A revolução do Spica

5 jul • A Vida como ela foiNenhum comentário em A revolução do Spica

spica

 O primeiro rádio portátil transistorizado que apareceu foi o japonês Spica, em 1956/7. Foi uma revolução, porque até então os aparelhos tinham válvulas e eram enormes, até que o nanico transistor botou o mundo em outro patamar. Era maior que os atuais, tipo um terço de uma caixa de sapatos masculinos, mas era portátil. A ironia é que a invenção foi holandesa, mas quem tornou a aplicação prática foi um certo Akio Morita, o fundador da Sony. O transistor foi inventado em 1947.
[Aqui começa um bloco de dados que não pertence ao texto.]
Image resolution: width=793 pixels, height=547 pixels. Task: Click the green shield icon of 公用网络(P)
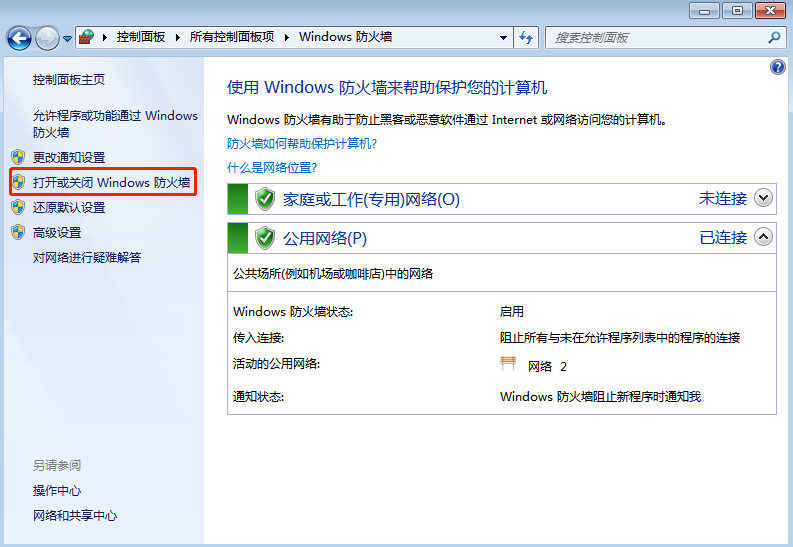click(264, 238)
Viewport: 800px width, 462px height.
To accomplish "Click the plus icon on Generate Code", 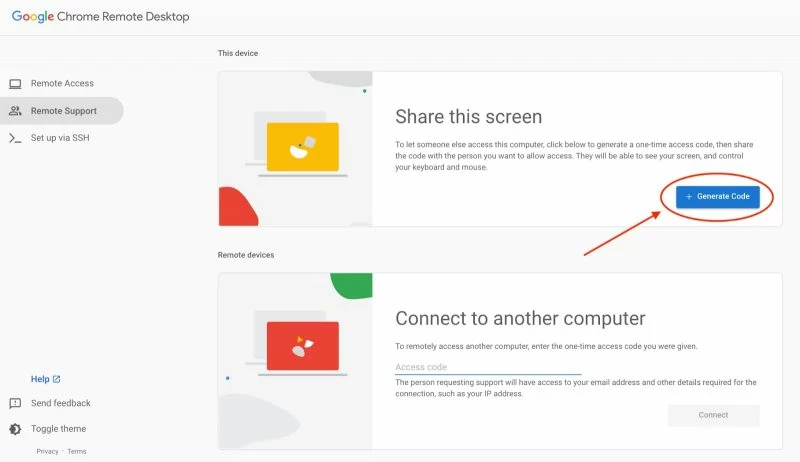I will pyautogui.click(x=689, y=197).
 Havia um problema com as vendas. Até então, qualidade de áudio era associado ao tamanho, eram quase móveis, faziam parte da decoração das casas, então os consumidores torciam o nariz até que se renderam ao inevitável. O Morita era tão sábio que o nome Spica veio da pronúncia de speaker, locutor de rádio. Outra história é como a empresa venceu a resistência dos lojistas à novidade.

 Os vendedores do Spica diziam que os lojistas só acreditariam que ele fosse portátil se coubesse no bolso do casaco. O que fez a Akio Morita? Aumentou os bolsos das roupas dos vendedores. Outro caso saboroso de marketing é gaúcho. Conta-se que o fundador das Lojas Colombo, Adelino Colombo, aproveitava as manhãs de domingo quando os gringos das cidades da colônia italiana iam à missa e pendurava os Spica no galho da árvore mais próxima da casa. E ligados.

 Nunca li um estudo mais aprofundado sobre o sucesso da novidade, mas estou convicto que foram as mulheres que influenciaram os maridos, ou pais, a comprar o pequeno rádio. Durante os afazeres domésticos, podiam ouvir as radionovelas a tiracolo sem interrompê-los.